An update to our database cluster crashed resulting in a partial update, subsequent database failure and inconsistencies across some nodes within the cluster. Unfortunately, this affected the cluster's ability to synchronise. Our reporting and monitoring systems alerted us to the issue immediately. In order to protect the integrity of your data we took the unusual decision to block traffic from hitting databases whilst we addressed the problem. Ultimately, no data was lost.
This incident affected the database cluster only. The following were unaffected.
- No static content was affected by this incident. This includes your images, videos, audio files etc.
- Application servers were not affected by this incident. This means all of the code for your sites and your themes were not affected.

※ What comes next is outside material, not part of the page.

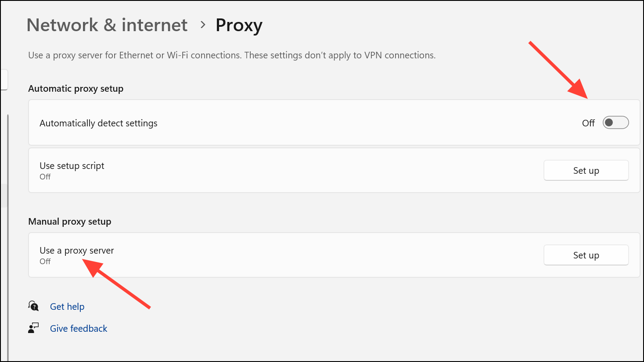Image resolution: width=644 pixels, height=362 pixels.
Task: Click the Automatic proxy setup heading
Action: tap(76, 89)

- This was not a security related incident.
How we fixed it
With our database cluster out of sync and reporting multiple failures we took the cluster offline to avoid any data integrity problems. Unusual discrepancies between database nodes meant internal constraints, which are designed to ensure data integrity, prevented the nodes from restarting successfully. Once we isolated the issue we were able to rebuild the nodes and bring them back into the cluster. Unfortunately, this took several attempts due to reconciliation of data constraints and significant performance issues when traffic was redirected to the cluster. This resulted in an intermittent and downgraded service.
When connectivity was finally restored we received several bug reports at an application level resulting from an out-of-date schema cache. Regenerating the cache resolved all of these issues immediately.
An accidental positive
During the process of addressing this issue we identified small bottlenecks on some of our database tables. Making small adjustments during the offline period has delivered marginal speed improvements to some live services.

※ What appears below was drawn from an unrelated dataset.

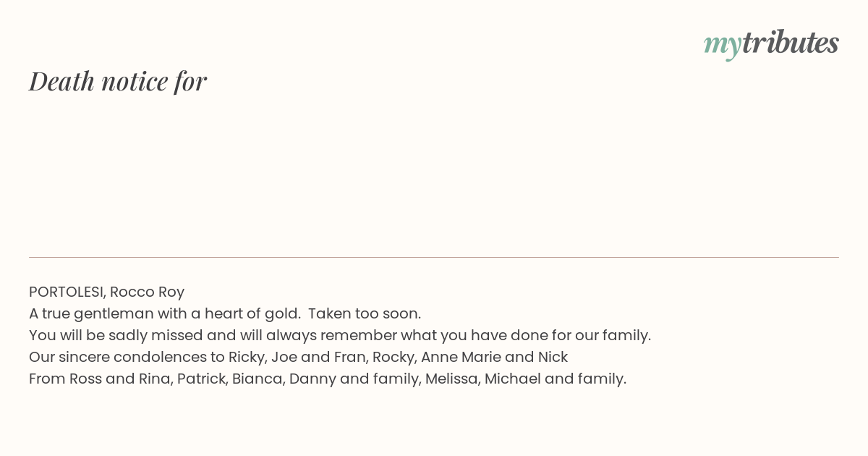Click the name Nick in condolences line
Image resolution: width=868 pixels, height=456 pixels.
point(553,357)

We've analysed this event for opportunities to serve you better. Our aim is to find "silver linings" - solutions to make long-term improvements to our service and preventing similar incidents.
- Our communication capabilities were insufficient during this incident. We'll be implementing improvements to how we relay incident status.
- Although we push hundreds of updates to our servers every year, we've identified potential improvements to our tool kits to affect safer upgrade processes in conjunction with improvements to disaster recovery.
- We have identified improvements to how we manage our backup facilities and how regularly we run them.
We are committed to the infrastructural and organisational investments required to address the issues above.
We are aware of the importance of our services to your business. All of us at Evance would like to sincerely apologise for the impact this caused. We're aware of the trust you place in us and take pride in building a resilient platform. In this instance we failed that trust and exposed flaws in parts of our platform we need to address. Rest assured, we're taking steps to ensure incidents like this do not happen again.